BİRİNCİ NOKTA: Kırk elli sene evvel, Eski Said, ziyade ulum-u akliye ve felsefiyede hareket ettiği için, hakikatül-hakaike karşı ehl-i tarikat ve ehl-i hakikat gibi bir meslek aradı. Ekser ehl-i tarikat gibi yalnız kalben harekete kanaat edemedi. Çünkü, aklı, fikri hikmet-i felsefiye ile bir derece yaralıydı, tedavi lazımdı.

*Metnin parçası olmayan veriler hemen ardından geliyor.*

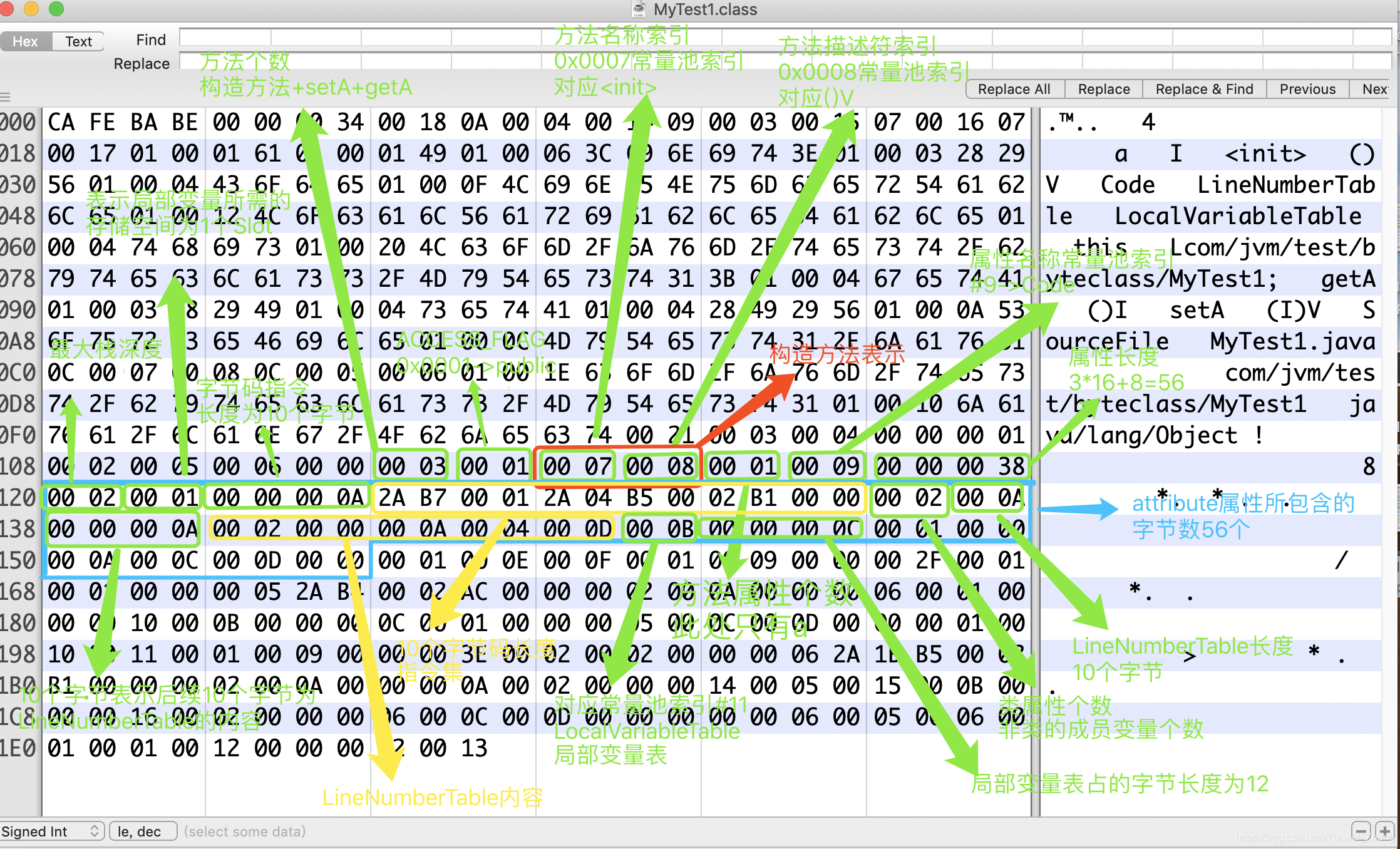Click the yellow minimize window button
The height and width of the screenshot is (849, 1400).
tap(31, 8)
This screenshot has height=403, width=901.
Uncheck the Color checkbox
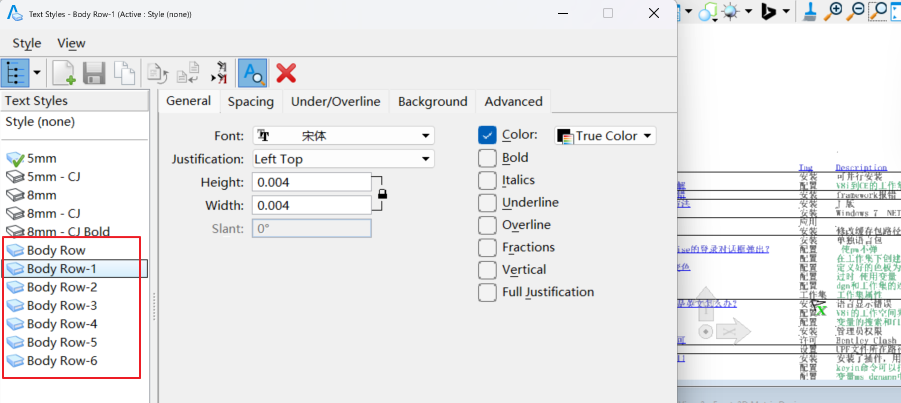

Sonra, hem kalben, hem aklen hakikate giden bazı büyük ehl-i hakikatin arkasında gitmek istedi. Baktı, onların herbirinin ayrı, cazibedar bir hassası var. Hangisinin arkasından gideceğine tahayyürde kaldı. İmam-ı Rabbani de ona gaybi bir tarzda “Tevhid-i kıble et” demiş. Yani, “Yalnız bir üstadın arkasından git”O çok yaralı Eski Saidin kalbine geldi ki:
“Üstad-ı hakiki Kurandır. Tevhid-i kıble bu üstadla olur” diye, yalnız o üstad-ı kudsinin irşadıyla hem kalbi, hem ruhu gayet garip bir tarzda süluke başladılar. Nefs-i emmaresi de şükuk ve şübehatıyla onu manevi ve ilmi mücahedeye mecbur etti. Gözü kapalı olarak değil; belki İmam-ı Gazali Mevlana Celaleddin ve İmam-ı Rabbani gibi kalb, ruh, akıl gözleri açık olarak, ehl-i istiğrakın akıl gözünü kapadığı yerlerde, o makamlarda gözü açık olarak gezmiş. Cenab-ı Hakka hadsiz şükür olsun ki, Kuranın dersiyle, irşadıyla hakikate bir yol bulmuş, girmiş. Hatta وَفِى كُلِّ شَىْءٍ لَهُ اٰيَةٌ تَدُلُّ عَلٰى اَنَّهُ وَاحِدٌ hakikatine mazhar olduğunu, Yeni Saidin Risale-i Nuruyla göstermiş.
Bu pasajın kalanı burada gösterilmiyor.